Anyura
|
Posted - 2009.03.31 23:12:00 -
[1]
Originally by: Arceroth Stars are at the same time very strong and very delicate. Where as no amount of firepower will even damage a star, removing or adding enough matter from one can cause it to go nova.
In a sufficantly large star, say a red giant, the outer layer density would be as low as only a couple atmospheres. A ship built to take the incredable heat and relativly high pressure as compared to space could fly around inside a star for a time. In game terms a very high thermal and kinetic resistance, probably around 90%, would be needed to even consider entering a star.
Once inside a star not even a titan using its DDD would cause it to go nova, it might heat up a little, but not in any noticable way. However, say you took an orca into it and scooped up as much Helium as you could from as close to the core as you could get. In theory if you could scoop enough from one place then get the hell out before that little pocket of what would fuel the star's fusion process wouldn't, the star would collapse untill the fusion process starts up again, violently, causing a massive nova.

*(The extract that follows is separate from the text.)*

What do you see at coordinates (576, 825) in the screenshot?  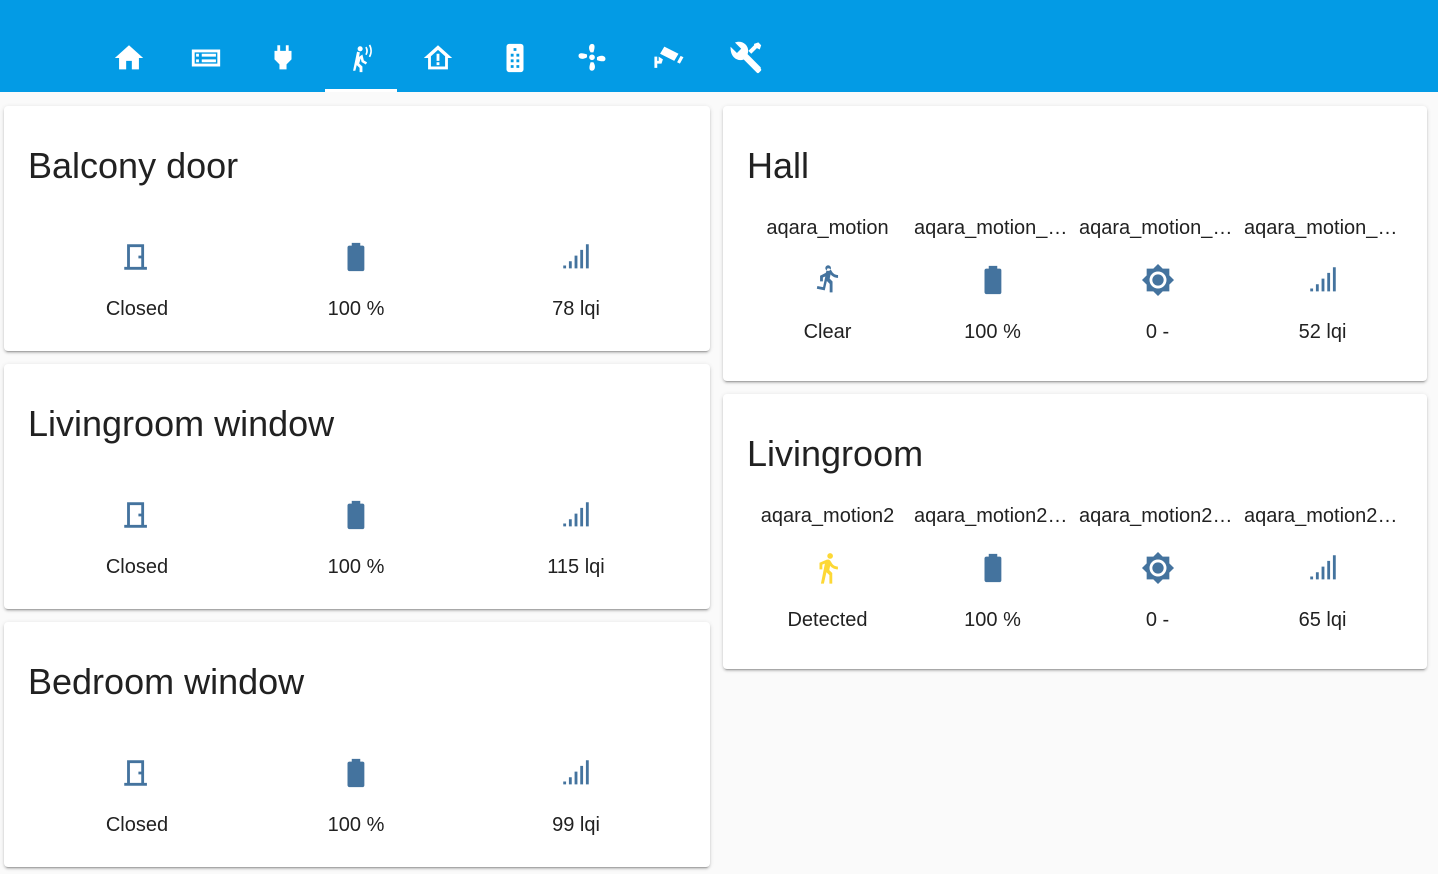 I see `entity-state: 99 lqi` at bounding box center [576, 825].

But it would be anything from an exact science, take too little and the star just flares threateningly, take too much and the fusion process dosn't restart leaving a white dwarf.
Probably a more effective weapon would be causing a star to flare, dump enough hydrogen into one spot on the star's surface should cause a miniature nova. A little more controlled, less dangerous for the unfortunet orca pilot, and less destructive. Also messing with the star's magnetic feild can cause a mass ejection...
Tell you the truth, if you want to take out a space station, planet or something, throw an asteroid at it. Just get that titan to fire a couple shots at it, de-orbit it and play bowling. It's hard to see coming, destructive and very difficult to stop. Sanitizing an entire system by causing a star to nova is cool in theory, but you don't really want to do it, it leaves nothing to capture.
Some sound scientific reasoning there, sir - kudos. The idea you mentioned about capturing an asteroid was actually used in a sci-fi series; Bablyon 5 had an episode where the Centarii were sieging the Naarn homeworld using something they called Mass Drivers, which were essentially asteroids fired directly at a planet using some kind of gravity slingshot.
In terms of a WMD, if the asteroid had a sufficiently high magnetic content, it could in theory be used with a Titan sized rail gun of some description, or if we want to get really advanced, a converted acceleration gate would give you an asteroid travelling at warp speed. Now I dont care how advanced an early warning system you have, a warp speed asteroid would cause horrific damage to anything that wasn't a star.